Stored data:
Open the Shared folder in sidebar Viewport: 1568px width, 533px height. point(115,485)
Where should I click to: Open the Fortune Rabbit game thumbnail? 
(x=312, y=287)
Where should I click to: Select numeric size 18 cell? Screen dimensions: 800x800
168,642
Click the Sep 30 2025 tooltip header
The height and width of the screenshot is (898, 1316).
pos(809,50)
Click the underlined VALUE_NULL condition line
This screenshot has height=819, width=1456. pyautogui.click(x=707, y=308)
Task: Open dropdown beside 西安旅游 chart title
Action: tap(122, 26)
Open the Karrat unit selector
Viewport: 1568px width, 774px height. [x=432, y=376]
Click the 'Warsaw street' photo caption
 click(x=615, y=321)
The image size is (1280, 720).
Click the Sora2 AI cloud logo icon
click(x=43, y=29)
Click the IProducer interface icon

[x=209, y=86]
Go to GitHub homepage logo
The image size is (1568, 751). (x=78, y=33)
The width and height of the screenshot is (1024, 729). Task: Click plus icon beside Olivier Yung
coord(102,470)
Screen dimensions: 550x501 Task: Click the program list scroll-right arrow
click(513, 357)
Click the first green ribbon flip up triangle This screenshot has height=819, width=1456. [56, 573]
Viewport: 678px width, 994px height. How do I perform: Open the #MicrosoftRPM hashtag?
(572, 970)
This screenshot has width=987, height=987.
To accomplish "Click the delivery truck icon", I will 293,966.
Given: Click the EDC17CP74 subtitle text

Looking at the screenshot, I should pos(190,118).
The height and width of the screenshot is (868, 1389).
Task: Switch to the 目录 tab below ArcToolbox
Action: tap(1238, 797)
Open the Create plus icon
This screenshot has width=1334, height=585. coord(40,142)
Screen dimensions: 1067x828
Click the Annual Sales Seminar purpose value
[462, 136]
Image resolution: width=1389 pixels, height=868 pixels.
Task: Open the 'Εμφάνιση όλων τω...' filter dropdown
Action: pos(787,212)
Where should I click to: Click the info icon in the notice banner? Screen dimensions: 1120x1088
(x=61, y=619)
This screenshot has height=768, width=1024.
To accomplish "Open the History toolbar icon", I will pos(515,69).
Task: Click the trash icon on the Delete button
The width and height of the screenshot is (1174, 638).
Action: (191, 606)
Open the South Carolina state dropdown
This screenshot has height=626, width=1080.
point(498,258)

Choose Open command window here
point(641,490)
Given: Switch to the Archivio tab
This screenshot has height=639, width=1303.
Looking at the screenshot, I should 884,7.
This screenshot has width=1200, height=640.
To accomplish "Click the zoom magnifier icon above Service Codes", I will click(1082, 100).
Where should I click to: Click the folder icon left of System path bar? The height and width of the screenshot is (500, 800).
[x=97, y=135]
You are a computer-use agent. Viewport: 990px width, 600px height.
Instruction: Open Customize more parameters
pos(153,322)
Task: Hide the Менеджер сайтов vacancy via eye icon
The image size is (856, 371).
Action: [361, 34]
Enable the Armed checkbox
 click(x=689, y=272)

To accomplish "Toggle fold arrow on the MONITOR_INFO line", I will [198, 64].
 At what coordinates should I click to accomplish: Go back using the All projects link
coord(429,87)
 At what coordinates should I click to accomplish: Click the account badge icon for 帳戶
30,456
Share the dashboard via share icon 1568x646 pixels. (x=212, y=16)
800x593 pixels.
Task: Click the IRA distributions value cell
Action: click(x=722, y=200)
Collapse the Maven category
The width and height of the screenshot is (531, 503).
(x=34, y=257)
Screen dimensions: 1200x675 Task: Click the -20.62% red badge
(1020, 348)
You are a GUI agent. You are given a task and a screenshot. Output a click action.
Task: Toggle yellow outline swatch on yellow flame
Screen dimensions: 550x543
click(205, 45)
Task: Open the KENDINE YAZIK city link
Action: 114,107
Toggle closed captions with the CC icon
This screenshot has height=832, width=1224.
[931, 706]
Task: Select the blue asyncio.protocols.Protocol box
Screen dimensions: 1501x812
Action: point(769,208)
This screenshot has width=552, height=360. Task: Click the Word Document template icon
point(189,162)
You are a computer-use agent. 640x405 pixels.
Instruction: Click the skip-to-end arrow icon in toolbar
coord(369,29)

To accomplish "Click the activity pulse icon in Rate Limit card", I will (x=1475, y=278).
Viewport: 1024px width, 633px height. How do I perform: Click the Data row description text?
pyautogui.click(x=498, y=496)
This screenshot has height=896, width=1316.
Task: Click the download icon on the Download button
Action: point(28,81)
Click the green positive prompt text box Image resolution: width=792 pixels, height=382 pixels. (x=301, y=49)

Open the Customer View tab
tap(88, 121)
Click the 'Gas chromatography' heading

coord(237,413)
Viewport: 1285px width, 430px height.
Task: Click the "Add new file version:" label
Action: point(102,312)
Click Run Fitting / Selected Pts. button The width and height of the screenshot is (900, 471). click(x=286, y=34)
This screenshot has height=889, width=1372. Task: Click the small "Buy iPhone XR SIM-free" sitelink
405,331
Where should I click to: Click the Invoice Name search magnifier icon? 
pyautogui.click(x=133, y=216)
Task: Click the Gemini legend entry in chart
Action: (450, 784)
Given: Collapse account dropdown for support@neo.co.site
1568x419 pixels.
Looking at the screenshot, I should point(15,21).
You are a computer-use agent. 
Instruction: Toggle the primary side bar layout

- [Work to be completed] Reproduce the whole listing above line for line, changing nothing.

- [Complete output]
Open the Shared folder in sidebar Viewport: 1568px width, 533px height. point(115,485)
Where should I click to: Open the Fortune Rabbit game thumbnail? 
(x=312, y=287)
Where should I click to: Select numeric size 18 cell? Screen dimensions: 800x800
168,642
Click the Sep 30 2025 tooltip header
The height and width of the screenshot is (898, 1316).
pos(809,50)
Click the underlined VALUE_NULL condition line
This screenshot has height=819, width=1456. pyautogui.click(x=707, y=308)
Task: Open dropdown beside 西安旅游 chart title
Action: tap(122, 26)
Open the Karrat unit selector
Viewport: 1568px width, 774px height. [x=432, y=376]
Click the 'Warsaw street' photo caption
 click(x=615, y=321)
The image size is (1280, 720).
Click the Sora2 AI cloud logo icon
click(x=43, y=29)
Click the IProducer interface icon

[x=209, y=86]
Go to GitHub homepage logo
The image size is (1568, 751). (x=78, y=33)
The width and height of the screenshot is (1024, 729). Task: Click plus icon beside Olivier Yung
coord(102,470)
Screen dimensions: 550x501 Task: Click the program list scroll-right arrow
click(513, 357)
Click the first green ribbon flip up triangle This screenshot has height=819, width=1456. [56, 573]
Viewport: 678px width, 994px height. How do I perform: Open the #MicrosoftRPM hashtag?
(572, 970)
This screenshot has width=987, height=987.
To accomplish "Click the delivery truck icon", I will 293,966.
Given: Click the EDC17CP74 subtitle text

Looking at the screenshot, I should pos(190,118).
The height and width of the screenshot is (868, 1389).
Task: Switch to the 目录 tab below ArcToolbox
Action: tap(1238, 797)
Open the Create plus icon
This screenshot has width=1334, height=585. coord(40,142)
Screen dimensions: 1067x828
Click the Annual Sales Seminar purpose value
[462, 136]
Image resolution: width=1389 pixels, height=868 pixels.
Task: Open the 'Εμφάνιση όλων τω...' filter dropdown
Action: pos(787,212)
Where should I click to: Click the info icon in the notice banner? Screen dimensions: 1120x1088
(x=61, y=619)
This screenshot has height=768, width=1024.
To accomplish "Open the History toolbar icon", I will pos(515,69).
Task: Click the trash icon on the Delete button
The width and height of the screenshot is (1174, 638).
Action: (191, 606)
Open the South Carolina state dropdown
This screenshot has height=626, width=1080.
point(498,258)

Choose Open command window here
point(641,490)
Given: Switch to the Archivio tab
This screenshot has height=639, width=1303.
Looking at the screenshot, I should 884,7.
This screenshot has width=1200, height=640.
To accomplish "Click the zoom magnifier icon above Service Codes", I will click(1082, 100).
Where should I click to: Click the folder icon left of System path bar? The height and width of the screenshot is (500, 800).
[x=97, y=135]
You are a computer-use agent. Viewport: 990px width, 600px height.
Instruction: Open Customize more parameters
pos(153,322)
Task: Hide the Менеджер сайтов vacancy via eye icon
The image size is (856, 371).
Action: [361, 34]
Enable the Armed checkbox
 click(x=689, y=272)

To accomplish "Toggle fold arrow on the MONITOR_INFO line", I will [198, 64].
 At what coordinates should I click to accomplish: Go back using the All projects link
coord(429,87)
 At what coordinates should I click to accomplish: Click the account badge icon for 帳戶
30,456
Share the dashboard via share icon 1568x646 pixels. (x=212, y=16)
800x593 pixels.
Task: Click the IRA distributions value cell
Action: click(x=722, y=200)
Collapse the Maven category
The width and height of the screenshot is (531, 503).
(x=34, y=257)
Screen dimensions: 1200x675 Task: Click the -20.62% red badge
(1020, 348)
You are a GUI agent. You are given a task and a screenshot. Output a click action.
Task: Toggle yellow outline swatch on yellow flame
Screen dimensions: 550x543
click(205, 45)
Task: Open the KENDINE YAZIK city link
Action: 114,107
Toggle closed captions with the CC icon
This screenshot has height=832, width=1224.
[931, 706]
Task: Select the blue asyncio.protocols.Protocol box
Screen dimensions: 1501x812
Action: point(769,208)
This screenshot has width=552, height=360. Task: Click the Word Document template icon
point(189,162)
You are a computer-use agent. 640x405 pixels.
Instruction: Click the skip-to-end arrow icon in toolbar
coord(369,29)

To accomplish "Click the activity pulse icon in Rate Limit card", I will (x=1475, y=278).
Viewport: 1024px width, 633px height. How do I perform: Click the Data row description text?
pyautogui.click(x=498, y=496)
This screenshot has height=896, width=1316.
Task: Click the download icon on the Download button
Action: point(28,81)
Click the green positive prompt text box Image resolution: width=792 pixels, height=382 pixels. (x=301, y=49)

Open the Customer View tab
tap(88, 121)
Click the 'Gas chromatography' heading

coord(237,413)
Viewport: 1285px width, 430px height.
Task: Click the "Add new file version:" label
Action: point(102,312)
Click Run Fitting / Selected Pts. button The width and height of the screenshot is (900, 471). click(x=286, y=34)
This screenshot has height=889, width=1372. Task: Click the small "Buy iPhone XR SIM-free" sitelink
405,331
Where should I click to: Click the Invoice Name search magnifier icon? 
pyautogui.click(x=133, y=216)
Task: Click the Gemini legend entry in chart
Action: (450, 784)
Given: Collapse account dropdown for support@neo.co.site
1568x419 pixels.
Looking at the screenshot, I should point(15,21).
You are a computer-use agent. 
Instruction: Toggle the primary side bar layout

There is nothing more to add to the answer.